** TEXT TO READ **
The American Broom – an essay on exceptionalism, part 2

Continued from part 1 of this essay.

Essay by Majken Hirche, part 2 of 2.

Conquering the World

Since George Washington there has been a belief in the U.S. that the ‘impression of others’ matter.[1] This is quite spectacular for a nation, and can only be understood in terms of an exceptionalist promise to the future: that the “empire of liberty”, which itself had struggled so much for independence and democracy, now wants to be a role model for the rest of the world. According to literary critic Sacvan Bercovitch, a great deal of New England Puritanism was part of this ideological mix, reframing and transforming narratives from the Old Testament into a new historical mission of the ‘American Jeremiad’[2] who “has the power to begin the world all over again,”[3] and build a “new Jerusalem in the wilderness.”[4]

In order to make such a self-definition work, the non-Americans – the ‘others’ – needed to be less civilized. Or they needed to be evil. Thus, “Manichean categories of New World versus Old or free world versus slave”[5] were the most easy concepts to deploy in public, and luckily for the U.S. there were plenty of candidates around the world which in fact did fit this description – the two most notorious being Nazi Germany and the Soviet Union. Parallel to the biggest battles in the 20th century, the Second World War and the Cold War against Communism, America emerged as a Superpower, not only in terms of its military and economic might, but also in its irresistible confidence of moral and cultural superiority. Not only did USA build better missiles and invent supermarkets, it also created Hollywood and superheroes such as Superman and Captain America, who became immensely popular icons of the American spirit. They did – and still do – all the necessary cleaning, just like a very cool broom, and they have even been exported successfully to the whole world.

** INFORMATION SHOWN **
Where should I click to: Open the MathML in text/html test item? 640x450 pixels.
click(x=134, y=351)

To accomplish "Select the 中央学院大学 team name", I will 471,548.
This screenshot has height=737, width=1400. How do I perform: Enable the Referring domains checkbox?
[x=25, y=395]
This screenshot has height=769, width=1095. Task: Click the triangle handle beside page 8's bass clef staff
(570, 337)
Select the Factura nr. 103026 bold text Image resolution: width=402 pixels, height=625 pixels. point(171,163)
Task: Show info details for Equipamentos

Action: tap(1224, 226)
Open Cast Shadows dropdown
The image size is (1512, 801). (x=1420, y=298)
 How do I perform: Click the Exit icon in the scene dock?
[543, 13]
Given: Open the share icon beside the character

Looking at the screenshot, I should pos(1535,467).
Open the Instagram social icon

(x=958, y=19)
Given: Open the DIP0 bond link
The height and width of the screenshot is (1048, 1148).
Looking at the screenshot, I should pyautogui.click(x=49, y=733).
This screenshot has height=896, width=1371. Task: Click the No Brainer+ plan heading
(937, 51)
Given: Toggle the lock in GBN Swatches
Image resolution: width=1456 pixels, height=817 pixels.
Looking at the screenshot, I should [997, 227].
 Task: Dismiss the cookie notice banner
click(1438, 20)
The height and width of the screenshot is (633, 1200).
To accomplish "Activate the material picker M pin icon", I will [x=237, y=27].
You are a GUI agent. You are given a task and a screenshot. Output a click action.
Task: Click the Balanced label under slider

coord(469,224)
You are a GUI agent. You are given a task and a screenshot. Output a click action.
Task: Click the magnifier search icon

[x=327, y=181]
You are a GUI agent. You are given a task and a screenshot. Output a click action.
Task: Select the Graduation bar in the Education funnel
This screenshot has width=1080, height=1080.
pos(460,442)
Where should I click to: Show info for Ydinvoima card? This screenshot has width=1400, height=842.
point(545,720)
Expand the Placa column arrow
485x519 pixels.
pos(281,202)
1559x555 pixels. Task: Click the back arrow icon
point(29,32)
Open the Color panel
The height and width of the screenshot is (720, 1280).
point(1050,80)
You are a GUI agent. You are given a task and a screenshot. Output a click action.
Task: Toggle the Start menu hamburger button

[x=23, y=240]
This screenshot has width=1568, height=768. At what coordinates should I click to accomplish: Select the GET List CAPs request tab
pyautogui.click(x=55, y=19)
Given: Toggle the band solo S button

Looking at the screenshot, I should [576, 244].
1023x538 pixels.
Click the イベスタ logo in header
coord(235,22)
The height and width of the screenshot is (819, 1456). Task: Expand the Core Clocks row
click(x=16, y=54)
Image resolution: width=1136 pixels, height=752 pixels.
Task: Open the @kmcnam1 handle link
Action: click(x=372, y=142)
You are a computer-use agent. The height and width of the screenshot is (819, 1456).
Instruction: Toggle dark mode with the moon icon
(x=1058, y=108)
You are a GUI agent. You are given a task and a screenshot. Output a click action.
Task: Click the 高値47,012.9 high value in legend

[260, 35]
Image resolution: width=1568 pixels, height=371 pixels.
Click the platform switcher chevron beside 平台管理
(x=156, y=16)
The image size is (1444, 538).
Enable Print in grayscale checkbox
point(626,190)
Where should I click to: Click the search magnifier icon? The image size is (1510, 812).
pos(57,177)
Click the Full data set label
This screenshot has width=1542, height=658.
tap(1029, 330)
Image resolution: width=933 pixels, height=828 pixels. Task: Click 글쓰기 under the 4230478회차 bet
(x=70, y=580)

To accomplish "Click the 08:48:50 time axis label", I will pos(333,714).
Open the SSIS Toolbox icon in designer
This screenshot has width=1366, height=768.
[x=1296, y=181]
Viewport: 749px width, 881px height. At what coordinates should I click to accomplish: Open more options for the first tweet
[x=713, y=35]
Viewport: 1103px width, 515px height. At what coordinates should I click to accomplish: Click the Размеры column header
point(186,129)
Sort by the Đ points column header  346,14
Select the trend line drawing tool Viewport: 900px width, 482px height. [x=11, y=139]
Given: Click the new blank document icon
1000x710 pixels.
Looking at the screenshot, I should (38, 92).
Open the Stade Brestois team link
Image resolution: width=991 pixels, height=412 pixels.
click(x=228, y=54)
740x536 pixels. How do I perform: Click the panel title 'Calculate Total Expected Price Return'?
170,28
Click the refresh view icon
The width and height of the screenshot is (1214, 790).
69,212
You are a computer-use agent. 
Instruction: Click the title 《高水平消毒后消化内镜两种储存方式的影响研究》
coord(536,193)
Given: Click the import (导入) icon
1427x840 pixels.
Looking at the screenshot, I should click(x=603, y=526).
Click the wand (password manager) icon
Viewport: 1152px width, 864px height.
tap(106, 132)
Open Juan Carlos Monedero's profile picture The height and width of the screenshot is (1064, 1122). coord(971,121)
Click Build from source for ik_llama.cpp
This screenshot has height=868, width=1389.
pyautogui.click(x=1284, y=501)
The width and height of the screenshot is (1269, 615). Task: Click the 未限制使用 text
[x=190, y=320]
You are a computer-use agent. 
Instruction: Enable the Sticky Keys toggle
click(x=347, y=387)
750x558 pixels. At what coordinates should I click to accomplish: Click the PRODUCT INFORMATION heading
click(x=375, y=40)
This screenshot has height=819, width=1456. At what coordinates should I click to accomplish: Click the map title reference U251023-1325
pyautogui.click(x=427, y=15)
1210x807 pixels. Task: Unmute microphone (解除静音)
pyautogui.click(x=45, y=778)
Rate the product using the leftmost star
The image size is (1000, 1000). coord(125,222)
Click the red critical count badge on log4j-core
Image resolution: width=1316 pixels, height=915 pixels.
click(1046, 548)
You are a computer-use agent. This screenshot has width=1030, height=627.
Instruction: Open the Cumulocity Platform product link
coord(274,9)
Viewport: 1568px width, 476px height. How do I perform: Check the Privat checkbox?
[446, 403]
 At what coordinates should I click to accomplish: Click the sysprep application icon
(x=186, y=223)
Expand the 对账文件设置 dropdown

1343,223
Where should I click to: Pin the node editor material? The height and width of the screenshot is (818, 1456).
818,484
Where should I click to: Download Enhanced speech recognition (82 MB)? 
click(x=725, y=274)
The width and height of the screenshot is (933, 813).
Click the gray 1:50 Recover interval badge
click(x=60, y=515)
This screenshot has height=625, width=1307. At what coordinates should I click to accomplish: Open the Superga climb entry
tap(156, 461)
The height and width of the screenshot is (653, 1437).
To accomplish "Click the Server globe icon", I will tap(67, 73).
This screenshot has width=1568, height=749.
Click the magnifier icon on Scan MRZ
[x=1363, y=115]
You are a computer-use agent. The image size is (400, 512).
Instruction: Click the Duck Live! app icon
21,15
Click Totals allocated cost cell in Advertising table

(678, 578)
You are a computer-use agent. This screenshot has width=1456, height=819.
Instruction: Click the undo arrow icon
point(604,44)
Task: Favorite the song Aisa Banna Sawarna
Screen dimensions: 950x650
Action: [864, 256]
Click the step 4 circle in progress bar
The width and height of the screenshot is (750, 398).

** TASK DIRECTIONS **
In the essay on American exceptionalism, which two nations are named as the most notorious candidates that fit the description of the evil "others"?

** RESPONSE **
Nazi Germany and the Soviet Union.